Portering supervisor Mike Peggie will be helping to make children’s Christmas Day special in Glan Clwyd Hospital, this year.
It is one of the many rewarding and sometimes distracting aspects of making sure the site continues operating, while the rest of us are eating too much turkey and Christmas pudding.
Over almost 21 years’ service to the people of North Wales, he often gets the Christmas Day shift – and he doesn’t mind in the slightest. At least this year he’s only working from 6am until 2pm, so he’ll get his Christmas dinner with his family after all.
However, helping to make Christmas Day special for children stuck in hospital on the big day, is reason enough to come in to work.
“Working Christmas Day, it's got its own rewards,” said Mike. “We do a lot with the kids wards. So a lot of the time a couple of porters will stick on Santa's uniform and we'll go down there and dish out some presents. It gets you in the spirit of things.”
If anything needs moving in the hospital, it will be porters who move it.
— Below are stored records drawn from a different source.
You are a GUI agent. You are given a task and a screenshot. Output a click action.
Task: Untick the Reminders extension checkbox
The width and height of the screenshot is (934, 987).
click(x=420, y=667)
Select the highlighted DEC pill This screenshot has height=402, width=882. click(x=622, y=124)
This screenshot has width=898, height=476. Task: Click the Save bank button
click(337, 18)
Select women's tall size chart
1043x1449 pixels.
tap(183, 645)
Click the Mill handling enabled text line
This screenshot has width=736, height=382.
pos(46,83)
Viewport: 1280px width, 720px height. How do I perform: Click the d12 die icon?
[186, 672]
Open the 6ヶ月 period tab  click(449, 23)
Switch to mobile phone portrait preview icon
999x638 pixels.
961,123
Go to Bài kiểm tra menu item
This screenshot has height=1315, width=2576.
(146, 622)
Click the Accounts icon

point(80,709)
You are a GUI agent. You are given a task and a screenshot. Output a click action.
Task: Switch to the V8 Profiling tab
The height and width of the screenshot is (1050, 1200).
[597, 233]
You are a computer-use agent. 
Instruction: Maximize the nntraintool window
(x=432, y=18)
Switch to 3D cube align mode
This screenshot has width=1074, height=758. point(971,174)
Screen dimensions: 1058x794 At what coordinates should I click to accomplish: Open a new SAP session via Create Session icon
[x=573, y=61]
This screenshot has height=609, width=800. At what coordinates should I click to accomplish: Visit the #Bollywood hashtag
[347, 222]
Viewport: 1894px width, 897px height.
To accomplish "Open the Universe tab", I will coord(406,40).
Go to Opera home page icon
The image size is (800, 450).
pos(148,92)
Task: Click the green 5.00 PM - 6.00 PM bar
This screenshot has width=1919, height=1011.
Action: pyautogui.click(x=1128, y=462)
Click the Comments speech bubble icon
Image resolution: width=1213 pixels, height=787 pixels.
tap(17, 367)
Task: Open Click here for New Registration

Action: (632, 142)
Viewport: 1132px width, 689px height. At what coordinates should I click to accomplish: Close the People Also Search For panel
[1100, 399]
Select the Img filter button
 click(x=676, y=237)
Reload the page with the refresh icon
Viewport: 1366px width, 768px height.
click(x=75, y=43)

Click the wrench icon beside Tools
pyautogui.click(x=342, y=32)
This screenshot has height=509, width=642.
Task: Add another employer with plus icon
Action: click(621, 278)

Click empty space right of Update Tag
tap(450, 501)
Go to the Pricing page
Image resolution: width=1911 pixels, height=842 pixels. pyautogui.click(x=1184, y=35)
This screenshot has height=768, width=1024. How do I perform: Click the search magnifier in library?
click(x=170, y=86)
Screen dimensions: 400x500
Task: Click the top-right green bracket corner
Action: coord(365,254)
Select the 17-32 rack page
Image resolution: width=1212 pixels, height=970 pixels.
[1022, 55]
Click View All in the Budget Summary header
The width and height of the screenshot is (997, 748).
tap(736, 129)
They dispose of waste, sort the post, transport the deceased to the mortuary, shift furniture and supplies, deliver drugs to the pharmacy and much, much more.
The interaction with patients and visitors is what Mike really enjoys. As he explains, porters are often the first line of staff people see when they enter Glan Clwyd.
He said: “We give directions to people. We take them to appointments and we reassure them. We see everybody and everything. People see us and will come to us if there’s a problem.
“Sometimes there is a certain perception because people see porters sat outside the lodge. However, people don’t know what job that porter might have just done. Sometimes you need to gather your thoughts and have a coffee. I speak to the new porters and prepare them because the job can sometimes be tough.
“We take the deceased to the mortuary and we attend all incidents in the hospital, like cardiac arrests. You sit down after, you gather your thoughts, then the next member of the public asks you a question and you have to be your happy, jolly self again.”
Despite the difficult aspects of the role, Mike said he wouldn’t change a thing. That’s why, like in previous years, he’ll be trying to make Christmas Day special for young and old alike on the 25th.